La situation n’est pas anodine. Aujourd’hui, l’exécutif n’avait nullement besoin de renouveler l’état d’urgence sanitaire ; alors pourquoi ? Tous les juristes le savent, le répètent et le dénoncent : l’état d’urgence est une atteinte aux libertés ; il instille dans les esprits, par sa banalisation, l’habitude de vivre avec des restrictions dont on ne sort pas totalement. On constate au quotidien une concentration irrémédiable des pouvoirs d’un président qui se rêve en monarque absolu (ou presque), bien que jouissant déjà de pouvoirs exorbitants.

L’épidémie du coronavirus est instrumentalisée par un pouvoir contesté et contestable, aux seules fins d’asseoir sa gestion d’en haut, en limitant les pouvoirs de la représentation nationale et des corps intermédiaires, notamment les syndicats, bafouant la Constitution.

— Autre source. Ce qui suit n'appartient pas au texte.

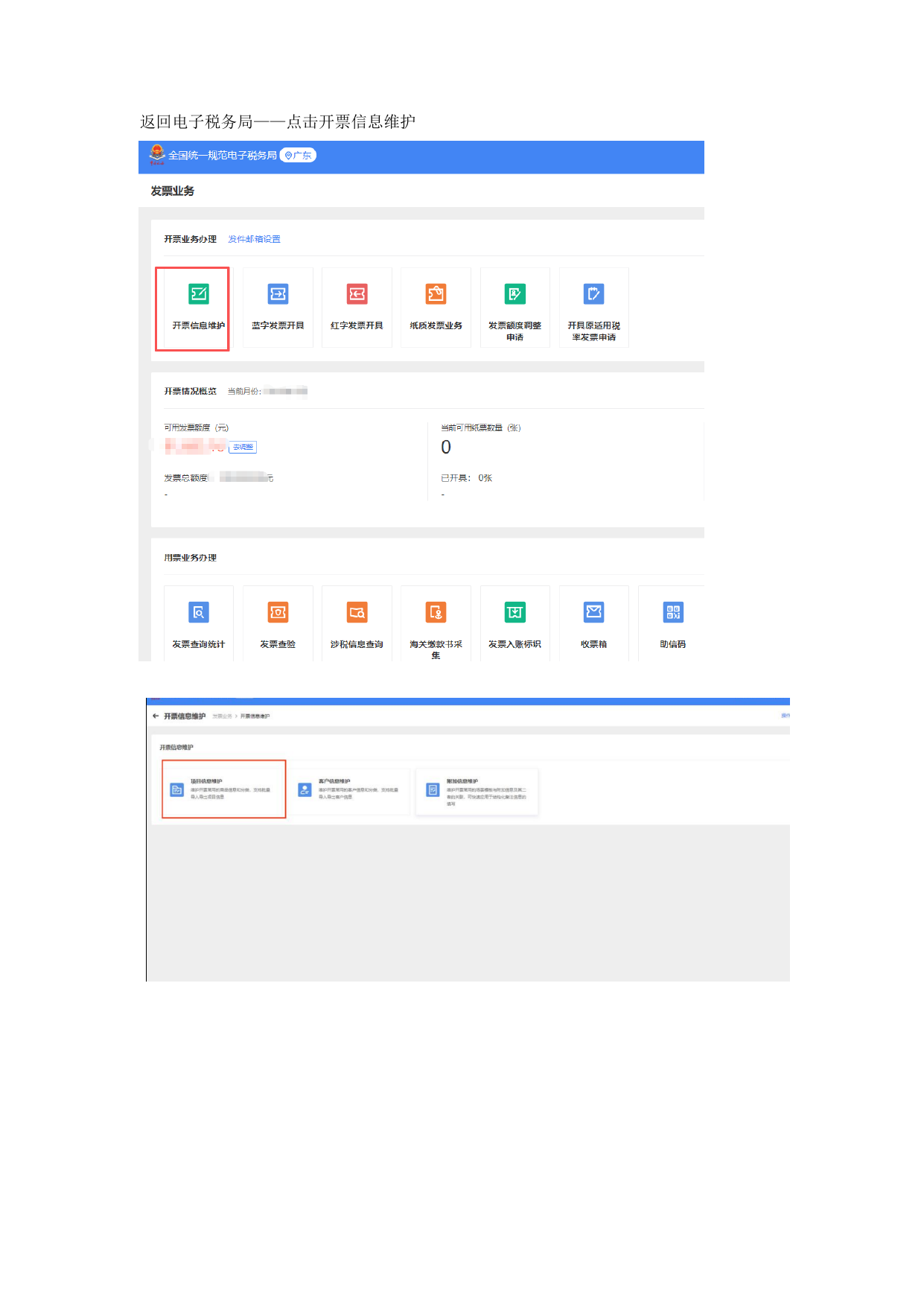Click the 发票查验 icon

pyautogui.click(x=278, y=613)
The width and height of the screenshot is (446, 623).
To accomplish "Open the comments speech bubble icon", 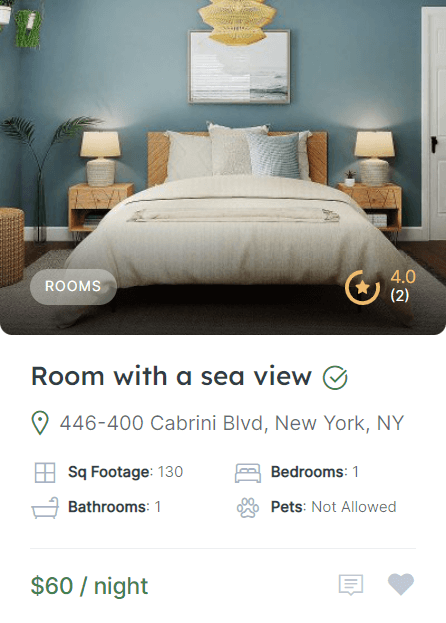I will coord(351,585).
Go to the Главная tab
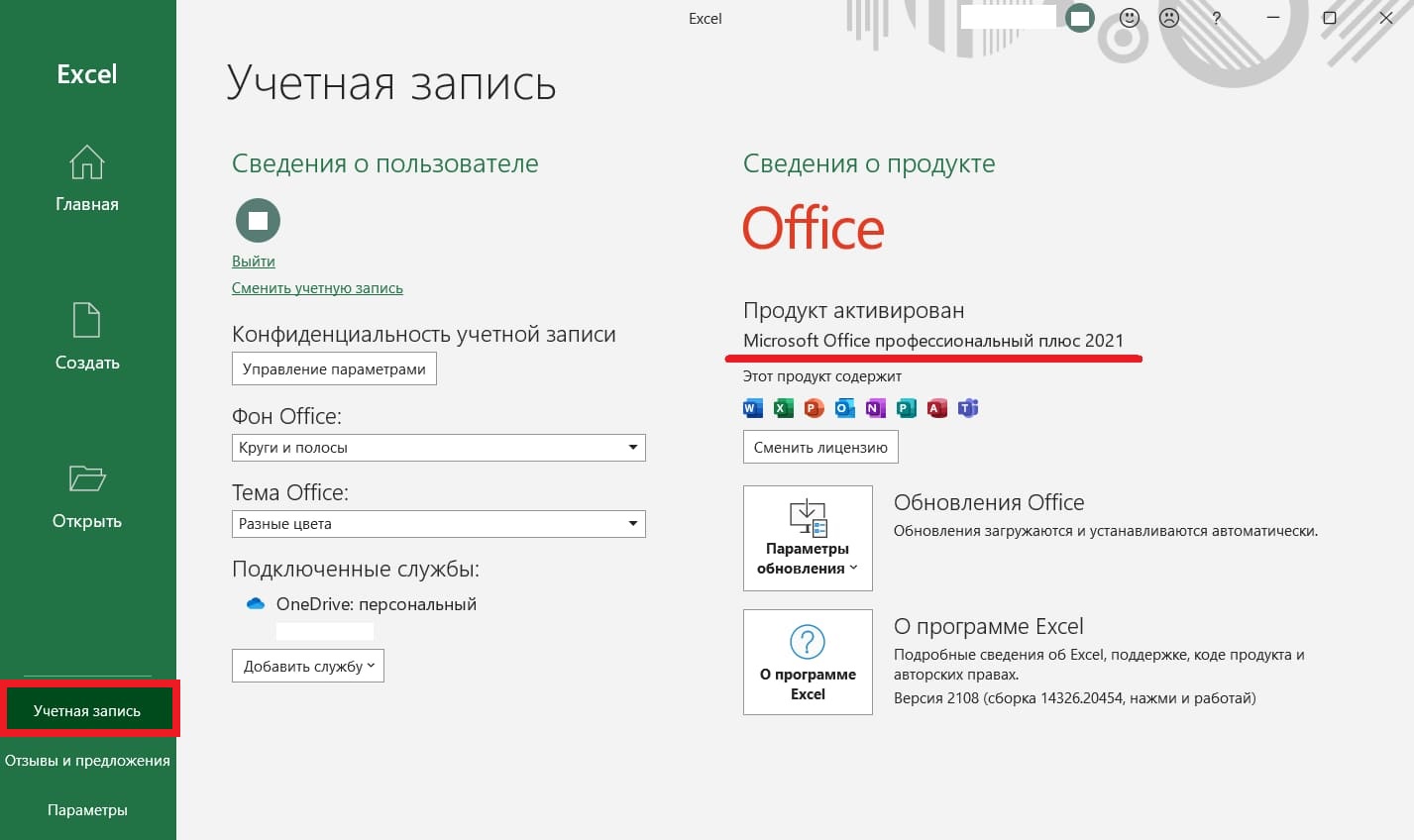1414x840 pixels. point(87,178)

Parallèlement, on assiste à une restriction de la liberté d’expression ; l’exécutif n’instaure pas un état de censure, il agit par des biais plus subtils. C’est le ministre de l’intérieur qui vitupère ou le ministre de l’éducation nationale qui dénonce l’islamo-gauchisme, déniant à des défenseurs des droits de l’homme le droit de défendre les croyants de l’Islam ; il les accuse grossièrement d’être des alliés des terroristes et des adversaires de la République, leur intimant l’ordre de se taire.

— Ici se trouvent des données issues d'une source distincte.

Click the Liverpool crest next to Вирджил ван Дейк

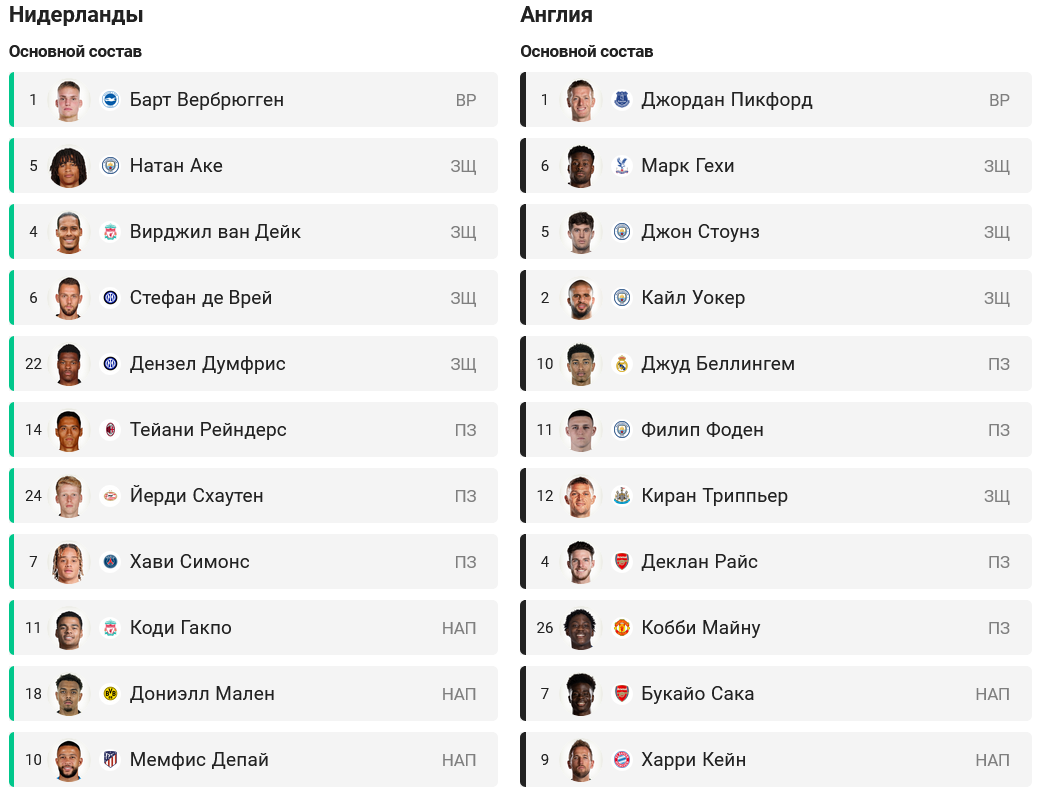click(x=110, y=232)
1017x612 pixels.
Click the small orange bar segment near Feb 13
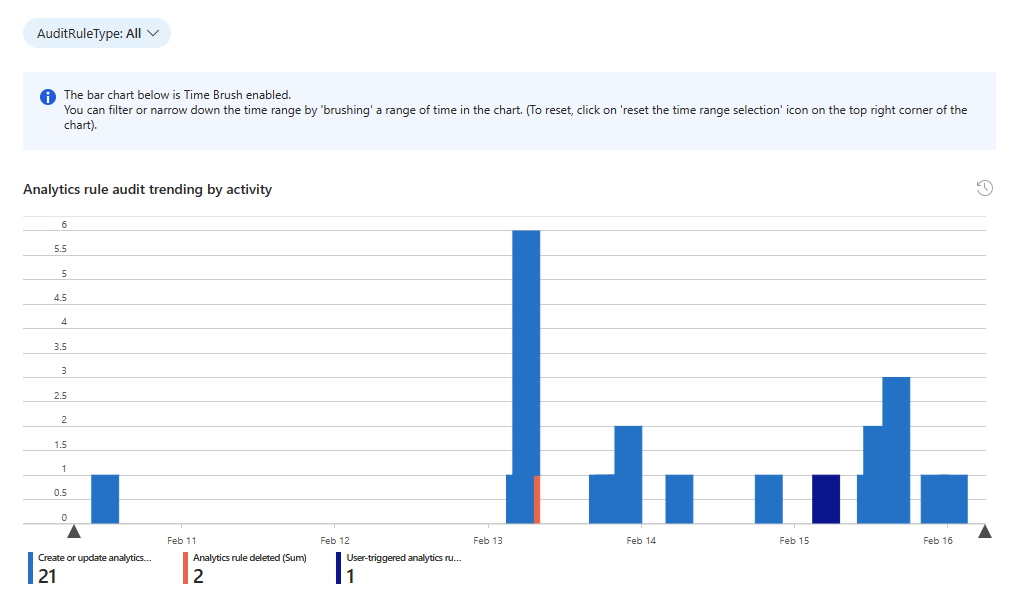tap(539, 500)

Nous sommes dans une ère de confusion mentale inouïe.

Les libertés fondamentales sont gravement menacées ; le pouvoir exécutif prétendant défendre le peuple contre des adversaires fanatiques ou contre un sale virus s’attelle à démolir tous les acquis sociaux et sociétaux de soixante-dix ans de conquêtes sociales.

Ceux qui sont confrontés au quotidien à la santé, à la justice, à l’éducation, à l’information, ceux donc qui œuvrent pour les droits fondamentaux dans une société censée être démocratique, sont méprisés.

Ces hommages ne dépassent d’ailleurs que rarement le temps de la déclaration et ne se concrétisent pas dans les faits. Ils n’en sont que plus méprisables et irrespectueux.

La situation est tout simplement indécente, grave et dangereuse.